Las historias hay que contarlas bien. Aquello no fue solo una tragedia; fue, además, el punto de partida de una gran transformación que hoy disfrutamos. Superando la mera información, los hechos -para que sean más sentidos- tendrían que narrarse en género de cine. Como lo ha hecho Apple TV+ con la catástrofe del ciclón Katrina que destruyó Nueva Orleans en 2005 y mató a miles de personas. Se llama Después del huracán y describe el desastre durante los cinco primeros días desde un hospital y su drama humanitario, cuando había que gestionar lo peor en las peores circunstancias y no contra la enfermedad, sino por el agua y la tardanza de la ayuda.

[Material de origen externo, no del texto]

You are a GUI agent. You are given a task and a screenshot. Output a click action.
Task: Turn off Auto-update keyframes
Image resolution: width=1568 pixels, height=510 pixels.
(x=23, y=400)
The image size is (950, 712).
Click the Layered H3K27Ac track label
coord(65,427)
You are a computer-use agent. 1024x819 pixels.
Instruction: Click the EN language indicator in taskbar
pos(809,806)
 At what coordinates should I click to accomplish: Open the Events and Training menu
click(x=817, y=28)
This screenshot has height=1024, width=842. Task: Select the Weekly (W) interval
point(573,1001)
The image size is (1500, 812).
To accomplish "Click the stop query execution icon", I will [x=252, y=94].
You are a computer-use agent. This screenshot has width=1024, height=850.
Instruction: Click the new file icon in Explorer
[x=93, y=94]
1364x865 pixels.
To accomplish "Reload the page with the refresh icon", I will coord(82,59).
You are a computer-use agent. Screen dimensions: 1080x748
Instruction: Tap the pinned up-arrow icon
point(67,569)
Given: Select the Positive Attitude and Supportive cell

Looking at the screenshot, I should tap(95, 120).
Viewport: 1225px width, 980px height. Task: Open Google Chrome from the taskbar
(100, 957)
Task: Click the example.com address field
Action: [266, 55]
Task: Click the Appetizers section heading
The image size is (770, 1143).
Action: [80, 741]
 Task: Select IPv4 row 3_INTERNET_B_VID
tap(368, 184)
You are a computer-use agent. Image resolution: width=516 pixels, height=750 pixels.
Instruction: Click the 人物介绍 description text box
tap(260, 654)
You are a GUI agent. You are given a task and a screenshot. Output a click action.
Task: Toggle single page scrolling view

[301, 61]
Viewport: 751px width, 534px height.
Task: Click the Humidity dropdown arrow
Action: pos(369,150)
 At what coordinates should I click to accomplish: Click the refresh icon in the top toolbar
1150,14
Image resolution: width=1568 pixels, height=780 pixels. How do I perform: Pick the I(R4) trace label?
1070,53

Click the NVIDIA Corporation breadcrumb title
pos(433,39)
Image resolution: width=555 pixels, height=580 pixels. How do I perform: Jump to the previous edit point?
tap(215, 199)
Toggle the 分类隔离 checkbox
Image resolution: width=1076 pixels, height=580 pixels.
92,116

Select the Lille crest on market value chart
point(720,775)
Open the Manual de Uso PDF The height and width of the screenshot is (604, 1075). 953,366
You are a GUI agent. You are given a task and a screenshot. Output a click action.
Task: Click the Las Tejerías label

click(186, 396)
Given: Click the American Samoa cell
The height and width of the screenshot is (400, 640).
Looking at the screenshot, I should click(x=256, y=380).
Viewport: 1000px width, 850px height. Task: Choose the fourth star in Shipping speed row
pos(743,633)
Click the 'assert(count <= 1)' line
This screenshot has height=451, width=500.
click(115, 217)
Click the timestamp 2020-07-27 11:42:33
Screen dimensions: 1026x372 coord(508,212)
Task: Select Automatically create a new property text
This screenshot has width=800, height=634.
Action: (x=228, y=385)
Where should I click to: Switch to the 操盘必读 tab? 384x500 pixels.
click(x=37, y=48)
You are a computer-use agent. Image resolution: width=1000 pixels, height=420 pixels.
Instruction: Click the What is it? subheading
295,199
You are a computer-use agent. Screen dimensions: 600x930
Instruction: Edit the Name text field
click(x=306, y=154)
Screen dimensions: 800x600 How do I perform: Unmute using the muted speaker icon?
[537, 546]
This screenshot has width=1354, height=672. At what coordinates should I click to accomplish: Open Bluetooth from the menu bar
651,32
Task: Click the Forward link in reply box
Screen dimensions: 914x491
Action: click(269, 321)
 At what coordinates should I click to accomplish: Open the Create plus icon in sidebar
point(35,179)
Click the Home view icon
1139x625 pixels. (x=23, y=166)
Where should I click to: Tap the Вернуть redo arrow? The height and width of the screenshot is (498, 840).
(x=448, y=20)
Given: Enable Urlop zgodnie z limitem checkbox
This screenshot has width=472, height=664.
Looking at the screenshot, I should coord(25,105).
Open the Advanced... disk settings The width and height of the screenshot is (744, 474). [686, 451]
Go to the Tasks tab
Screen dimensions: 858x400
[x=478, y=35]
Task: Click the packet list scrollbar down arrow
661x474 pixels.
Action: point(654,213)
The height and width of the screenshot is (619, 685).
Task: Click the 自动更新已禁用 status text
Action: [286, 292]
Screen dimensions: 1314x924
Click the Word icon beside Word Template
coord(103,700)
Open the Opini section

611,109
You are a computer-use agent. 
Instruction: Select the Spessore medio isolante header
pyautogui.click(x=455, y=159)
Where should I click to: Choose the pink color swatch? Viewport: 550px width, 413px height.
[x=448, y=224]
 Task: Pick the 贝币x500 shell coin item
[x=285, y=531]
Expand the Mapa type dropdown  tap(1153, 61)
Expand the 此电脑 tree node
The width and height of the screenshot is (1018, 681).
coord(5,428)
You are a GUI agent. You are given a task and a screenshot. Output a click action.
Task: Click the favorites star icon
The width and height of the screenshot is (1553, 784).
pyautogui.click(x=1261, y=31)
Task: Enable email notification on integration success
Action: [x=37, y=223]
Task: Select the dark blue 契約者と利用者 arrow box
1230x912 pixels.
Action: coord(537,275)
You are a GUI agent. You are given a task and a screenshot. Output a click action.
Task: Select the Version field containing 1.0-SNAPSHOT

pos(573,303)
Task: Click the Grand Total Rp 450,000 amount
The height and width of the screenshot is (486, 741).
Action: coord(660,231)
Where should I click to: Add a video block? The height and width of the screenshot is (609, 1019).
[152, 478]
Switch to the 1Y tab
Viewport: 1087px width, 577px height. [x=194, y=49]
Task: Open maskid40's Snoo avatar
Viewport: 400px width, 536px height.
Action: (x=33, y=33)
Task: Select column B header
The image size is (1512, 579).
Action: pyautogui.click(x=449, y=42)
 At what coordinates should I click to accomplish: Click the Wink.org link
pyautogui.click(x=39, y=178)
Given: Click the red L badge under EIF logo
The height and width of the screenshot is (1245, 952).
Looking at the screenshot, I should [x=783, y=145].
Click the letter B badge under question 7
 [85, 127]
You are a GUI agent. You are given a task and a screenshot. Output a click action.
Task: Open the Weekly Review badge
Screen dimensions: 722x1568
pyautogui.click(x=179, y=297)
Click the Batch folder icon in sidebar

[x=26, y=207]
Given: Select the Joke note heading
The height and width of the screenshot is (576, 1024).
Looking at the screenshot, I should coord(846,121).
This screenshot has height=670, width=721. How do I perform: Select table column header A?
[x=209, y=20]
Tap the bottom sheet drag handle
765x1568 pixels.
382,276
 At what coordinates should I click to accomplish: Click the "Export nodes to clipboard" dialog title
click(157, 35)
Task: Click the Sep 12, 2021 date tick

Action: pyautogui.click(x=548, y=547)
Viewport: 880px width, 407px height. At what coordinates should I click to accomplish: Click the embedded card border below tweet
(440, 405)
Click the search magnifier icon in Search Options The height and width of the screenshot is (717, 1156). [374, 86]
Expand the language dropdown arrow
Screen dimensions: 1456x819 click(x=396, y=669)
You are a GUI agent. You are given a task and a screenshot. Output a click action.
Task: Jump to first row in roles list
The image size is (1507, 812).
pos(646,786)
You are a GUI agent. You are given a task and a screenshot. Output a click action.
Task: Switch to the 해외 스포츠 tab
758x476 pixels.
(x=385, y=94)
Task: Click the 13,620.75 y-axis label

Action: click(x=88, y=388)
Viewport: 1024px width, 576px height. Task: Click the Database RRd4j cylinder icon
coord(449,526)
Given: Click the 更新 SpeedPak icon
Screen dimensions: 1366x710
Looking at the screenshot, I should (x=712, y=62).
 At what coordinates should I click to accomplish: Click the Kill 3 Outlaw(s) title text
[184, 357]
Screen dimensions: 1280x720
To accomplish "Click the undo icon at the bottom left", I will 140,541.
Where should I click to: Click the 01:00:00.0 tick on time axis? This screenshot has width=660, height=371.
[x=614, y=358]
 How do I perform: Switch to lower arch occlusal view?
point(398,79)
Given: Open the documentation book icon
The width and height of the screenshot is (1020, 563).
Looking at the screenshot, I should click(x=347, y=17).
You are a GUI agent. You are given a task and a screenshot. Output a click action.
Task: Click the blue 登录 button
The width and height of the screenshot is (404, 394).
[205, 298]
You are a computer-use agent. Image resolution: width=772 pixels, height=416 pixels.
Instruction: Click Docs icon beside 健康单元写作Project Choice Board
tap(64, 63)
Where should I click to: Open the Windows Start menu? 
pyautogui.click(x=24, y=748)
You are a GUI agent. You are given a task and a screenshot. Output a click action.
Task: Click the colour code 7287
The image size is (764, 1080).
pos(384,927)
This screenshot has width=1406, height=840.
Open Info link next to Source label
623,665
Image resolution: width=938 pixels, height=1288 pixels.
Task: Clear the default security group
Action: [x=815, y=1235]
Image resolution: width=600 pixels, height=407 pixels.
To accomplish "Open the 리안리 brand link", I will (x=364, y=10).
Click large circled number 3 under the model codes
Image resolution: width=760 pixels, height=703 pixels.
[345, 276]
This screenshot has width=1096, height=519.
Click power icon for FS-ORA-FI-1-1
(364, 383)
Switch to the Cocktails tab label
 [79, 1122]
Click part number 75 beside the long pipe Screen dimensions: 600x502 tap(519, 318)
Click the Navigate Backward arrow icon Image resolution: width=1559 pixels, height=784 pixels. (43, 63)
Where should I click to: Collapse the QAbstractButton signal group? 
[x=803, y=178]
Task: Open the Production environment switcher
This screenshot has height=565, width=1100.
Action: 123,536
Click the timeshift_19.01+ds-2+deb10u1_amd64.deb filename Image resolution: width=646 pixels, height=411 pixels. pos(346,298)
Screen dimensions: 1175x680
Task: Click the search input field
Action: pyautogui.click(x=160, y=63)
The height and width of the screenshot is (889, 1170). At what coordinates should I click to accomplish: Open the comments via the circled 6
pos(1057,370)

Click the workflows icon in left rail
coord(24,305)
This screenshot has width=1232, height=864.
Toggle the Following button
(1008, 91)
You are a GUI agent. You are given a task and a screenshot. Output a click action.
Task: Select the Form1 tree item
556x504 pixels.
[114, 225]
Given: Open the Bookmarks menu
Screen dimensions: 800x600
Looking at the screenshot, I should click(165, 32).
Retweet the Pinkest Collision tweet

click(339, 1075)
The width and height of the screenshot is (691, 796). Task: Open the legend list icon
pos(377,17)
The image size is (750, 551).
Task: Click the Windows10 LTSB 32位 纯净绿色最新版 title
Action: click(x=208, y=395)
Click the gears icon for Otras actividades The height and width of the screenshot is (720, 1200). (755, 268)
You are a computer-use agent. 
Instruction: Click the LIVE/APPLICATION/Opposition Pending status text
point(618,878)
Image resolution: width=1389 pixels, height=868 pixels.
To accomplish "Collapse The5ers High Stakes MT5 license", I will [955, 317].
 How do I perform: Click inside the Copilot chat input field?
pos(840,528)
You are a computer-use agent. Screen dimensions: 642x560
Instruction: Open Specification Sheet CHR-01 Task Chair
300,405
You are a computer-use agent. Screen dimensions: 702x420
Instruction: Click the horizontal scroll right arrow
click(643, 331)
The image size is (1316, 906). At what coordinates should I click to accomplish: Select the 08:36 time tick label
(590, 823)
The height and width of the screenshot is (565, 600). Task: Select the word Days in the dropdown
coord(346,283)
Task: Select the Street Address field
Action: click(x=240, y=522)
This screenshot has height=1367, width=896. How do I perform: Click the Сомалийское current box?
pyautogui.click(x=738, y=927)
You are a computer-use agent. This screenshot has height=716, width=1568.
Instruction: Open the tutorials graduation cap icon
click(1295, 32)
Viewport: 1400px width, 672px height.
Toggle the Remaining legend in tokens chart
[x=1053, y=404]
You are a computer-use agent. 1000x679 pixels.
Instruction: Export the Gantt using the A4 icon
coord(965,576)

Los americanos han construido con cine y series su eficaz libro de historia, a menudo falsificándola. Aprendamos de ellos con más verdad y emoción. La libertad de una nación es que nadie cuente su historia antes que ella misma. Es la tarea encomendada a EiTB. ¡Qué paradoja, tener que invertir en ficción para crear nuestra memoria!